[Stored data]
┌────────
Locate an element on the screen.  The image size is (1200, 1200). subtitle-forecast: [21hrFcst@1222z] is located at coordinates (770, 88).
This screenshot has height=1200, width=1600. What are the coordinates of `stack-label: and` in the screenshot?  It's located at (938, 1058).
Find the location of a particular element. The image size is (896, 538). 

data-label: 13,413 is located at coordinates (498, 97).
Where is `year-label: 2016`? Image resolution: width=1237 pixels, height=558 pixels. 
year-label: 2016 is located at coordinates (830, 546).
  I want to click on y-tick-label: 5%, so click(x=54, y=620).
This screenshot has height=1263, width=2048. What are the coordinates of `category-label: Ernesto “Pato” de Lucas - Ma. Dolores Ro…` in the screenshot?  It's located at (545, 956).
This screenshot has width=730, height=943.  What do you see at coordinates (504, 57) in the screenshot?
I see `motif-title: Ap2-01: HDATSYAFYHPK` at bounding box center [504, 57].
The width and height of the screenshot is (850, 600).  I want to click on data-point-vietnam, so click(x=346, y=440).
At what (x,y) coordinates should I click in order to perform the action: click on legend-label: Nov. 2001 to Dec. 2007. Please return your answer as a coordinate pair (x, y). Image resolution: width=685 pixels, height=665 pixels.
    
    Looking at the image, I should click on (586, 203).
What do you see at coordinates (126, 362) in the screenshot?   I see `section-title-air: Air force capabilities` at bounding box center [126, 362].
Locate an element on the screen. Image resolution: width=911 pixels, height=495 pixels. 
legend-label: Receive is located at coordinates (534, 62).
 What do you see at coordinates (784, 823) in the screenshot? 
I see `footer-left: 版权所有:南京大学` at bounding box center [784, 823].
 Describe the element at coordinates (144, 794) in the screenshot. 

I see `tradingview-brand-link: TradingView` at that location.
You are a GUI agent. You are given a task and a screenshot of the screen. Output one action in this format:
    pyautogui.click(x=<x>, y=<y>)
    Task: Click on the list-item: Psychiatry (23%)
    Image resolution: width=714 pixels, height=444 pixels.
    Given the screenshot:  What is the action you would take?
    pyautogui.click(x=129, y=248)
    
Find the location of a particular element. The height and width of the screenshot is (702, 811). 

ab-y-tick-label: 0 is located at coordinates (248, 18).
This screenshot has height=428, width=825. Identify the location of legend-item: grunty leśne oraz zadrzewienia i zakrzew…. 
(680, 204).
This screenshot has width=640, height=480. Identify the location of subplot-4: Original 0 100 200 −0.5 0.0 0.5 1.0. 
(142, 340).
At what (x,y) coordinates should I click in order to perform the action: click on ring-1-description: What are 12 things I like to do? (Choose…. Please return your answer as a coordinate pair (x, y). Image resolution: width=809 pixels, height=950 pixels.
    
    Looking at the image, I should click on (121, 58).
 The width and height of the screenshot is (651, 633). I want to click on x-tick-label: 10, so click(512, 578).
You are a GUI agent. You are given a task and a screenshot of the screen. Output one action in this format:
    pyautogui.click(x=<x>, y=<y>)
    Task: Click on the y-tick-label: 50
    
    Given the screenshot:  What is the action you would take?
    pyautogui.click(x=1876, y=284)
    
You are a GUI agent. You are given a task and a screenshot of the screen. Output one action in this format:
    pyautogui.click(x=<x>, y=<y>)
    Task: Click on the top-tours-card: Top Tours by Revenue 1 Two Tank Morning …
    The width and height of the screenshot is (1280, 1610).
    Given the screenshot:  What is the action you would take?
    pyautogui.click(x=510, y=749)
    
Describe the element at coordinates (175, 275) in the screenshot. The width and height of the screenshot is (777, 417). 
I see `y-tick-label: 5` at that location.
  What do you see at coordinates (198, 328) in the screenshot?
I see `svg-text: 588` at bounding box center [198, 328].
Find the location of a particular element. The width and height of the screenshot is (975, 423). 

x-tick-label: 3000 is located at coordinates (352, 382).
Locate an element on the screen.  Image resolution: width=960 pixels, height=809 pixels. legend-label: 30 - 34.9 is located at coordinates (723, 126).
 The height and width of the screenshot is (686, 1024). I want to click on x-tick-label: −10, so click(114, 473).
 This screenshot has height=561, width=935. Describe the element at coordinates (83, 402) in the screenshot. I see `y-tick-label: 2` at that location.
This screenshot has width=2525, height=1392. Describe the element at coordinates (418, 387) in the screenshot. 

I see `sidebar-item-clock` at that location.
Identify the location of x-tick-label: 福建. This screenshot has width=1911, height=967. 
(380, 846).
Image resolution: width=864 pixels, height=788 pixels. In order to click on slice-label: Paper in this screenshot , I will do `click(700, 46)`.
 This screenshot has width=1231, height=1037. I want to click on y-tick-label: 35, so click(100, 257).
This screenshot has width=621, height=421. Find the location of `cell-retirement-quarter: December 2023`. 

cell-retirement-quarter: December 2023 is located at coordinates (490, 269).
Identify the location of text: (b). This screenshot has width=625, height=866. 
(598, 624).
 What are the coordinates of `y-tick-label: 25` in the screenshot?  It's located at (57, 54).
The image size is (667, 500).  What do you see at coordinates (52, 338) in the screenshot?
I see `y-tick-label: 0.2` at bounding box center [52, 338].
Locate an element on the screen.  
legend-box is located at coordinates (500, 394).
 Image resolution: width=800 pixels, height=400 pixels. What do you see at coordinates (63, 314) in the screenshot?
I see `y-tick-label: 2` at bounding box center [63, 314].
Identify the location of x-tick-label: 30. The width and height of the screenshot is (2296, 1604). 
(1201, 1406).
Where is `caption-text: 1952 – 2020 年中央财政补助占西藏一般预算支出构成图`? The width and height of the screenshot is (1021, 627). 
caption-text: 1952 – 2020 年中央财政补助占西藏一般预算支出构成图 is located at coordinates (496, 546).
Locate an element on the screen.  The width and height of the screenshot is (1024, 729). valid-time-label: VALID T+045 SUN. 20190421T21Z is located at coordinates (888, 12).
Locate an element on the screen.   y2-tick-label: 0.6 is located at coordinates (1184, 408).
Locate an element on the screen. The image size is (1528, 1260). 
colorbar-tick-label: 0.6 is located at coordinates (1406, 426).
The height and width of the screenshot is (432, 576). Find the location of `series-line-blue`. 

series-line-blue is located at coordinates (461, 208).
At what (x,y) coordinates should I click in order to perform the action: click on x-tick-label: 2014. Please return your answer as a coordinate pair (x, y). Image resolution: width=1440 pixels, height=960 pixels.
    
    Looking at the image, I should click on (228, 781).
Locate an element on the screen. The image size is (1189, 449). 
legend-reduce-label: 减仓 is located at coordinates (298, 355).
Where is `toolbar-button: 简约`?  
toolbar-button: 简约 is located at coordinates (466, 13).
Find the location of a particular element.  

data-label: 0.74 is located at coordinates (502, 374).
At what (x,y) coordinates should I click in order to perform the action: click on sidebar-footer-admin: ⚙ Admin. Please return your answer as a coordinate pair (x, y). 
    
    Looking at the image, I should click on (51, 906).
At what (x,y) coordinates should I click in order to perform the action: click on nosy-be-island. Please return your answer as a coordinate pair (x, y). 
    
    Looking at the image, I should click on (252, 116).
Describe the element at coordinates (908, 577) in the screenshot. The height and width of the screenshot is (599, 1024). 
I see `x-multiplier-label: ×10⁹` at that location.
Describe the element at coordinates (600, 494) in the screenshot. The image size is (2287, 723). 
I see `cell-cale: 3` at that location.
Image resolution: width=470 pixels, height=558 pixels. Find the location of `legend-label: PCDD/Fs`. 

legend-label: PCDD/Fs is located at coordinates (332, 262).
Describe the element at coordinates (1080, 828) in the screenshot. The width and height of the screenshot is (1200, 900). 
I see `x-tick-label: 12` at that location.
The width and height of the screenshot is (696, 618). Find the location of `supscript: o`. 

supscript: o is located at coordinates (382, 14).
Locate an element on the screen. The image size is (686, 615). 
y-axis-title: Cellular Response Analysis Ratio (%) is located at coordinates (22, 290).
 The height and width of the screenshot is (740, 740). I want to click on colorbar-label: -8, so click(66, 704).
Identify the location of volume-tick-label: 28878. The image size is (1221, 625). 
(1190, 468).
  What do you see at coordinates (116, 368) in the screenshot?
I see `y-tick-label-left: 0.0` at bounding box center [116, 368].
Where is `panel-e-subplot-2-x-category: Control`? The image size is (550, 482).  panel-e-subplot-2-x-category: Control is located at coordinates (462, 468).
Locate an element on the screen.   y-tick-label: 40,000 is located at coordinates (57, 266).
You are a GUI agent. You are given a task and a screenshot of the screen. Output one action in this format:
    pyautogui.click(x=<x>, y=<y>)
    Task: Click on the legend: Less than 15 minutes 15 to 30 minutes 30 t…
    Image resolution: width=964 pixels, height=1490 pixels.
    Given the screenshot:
└────────
● **Job item**:
Please replace "coordinate pair" with "pair of coordinates" in the stretch of records from the line containing "coordinates (1184, 408)." through the line containing "Looking at the image, I should click on (51, 906).", and give back only those lines with nothing else changed.

● **Written response**:
Locate an element on the screen.   y2-tick-label: 0.6 is located at coordinates (1184, 408).
Locate an element on the screen. The image size is (1528, 1260). 
colorbar-tick-label: 0.6 is located at coordinates (1406, 426).
The height and width of the screenshot is (432, 576). Find the location of `series-line-blue`. 

series-line-blue is located at coordinates (461, 208).
At what (x,y) coordinates should I click in order to perform the action: click on x-tick-label: 2014. Please return your answer as a pair of coordinates (x, y). Image resolution: width=1440 pixels, height=960 pixels.
    
    Looking at the image, I should click on (228, 781).
Locate an element on the screen. The image size is (1189, 449). 
legend-reduce-label: 减仓 is located at coordinates (298, 355).
Where is `toolbar-button: 简约`?  
toolbar-button: 简约 is located at coordinates (466, 13).
Find the location of a particular element.  

data-label: 0.74 is located at coordinates (502, 374).
At what (x,y) coordinates should I click in order to perform the action: click on sidebar-footer-admin: ⚙ Admin. Please return your answer as a pair of coordinates (x, y). 
    
    Looking at the image, I should click on (51, 906).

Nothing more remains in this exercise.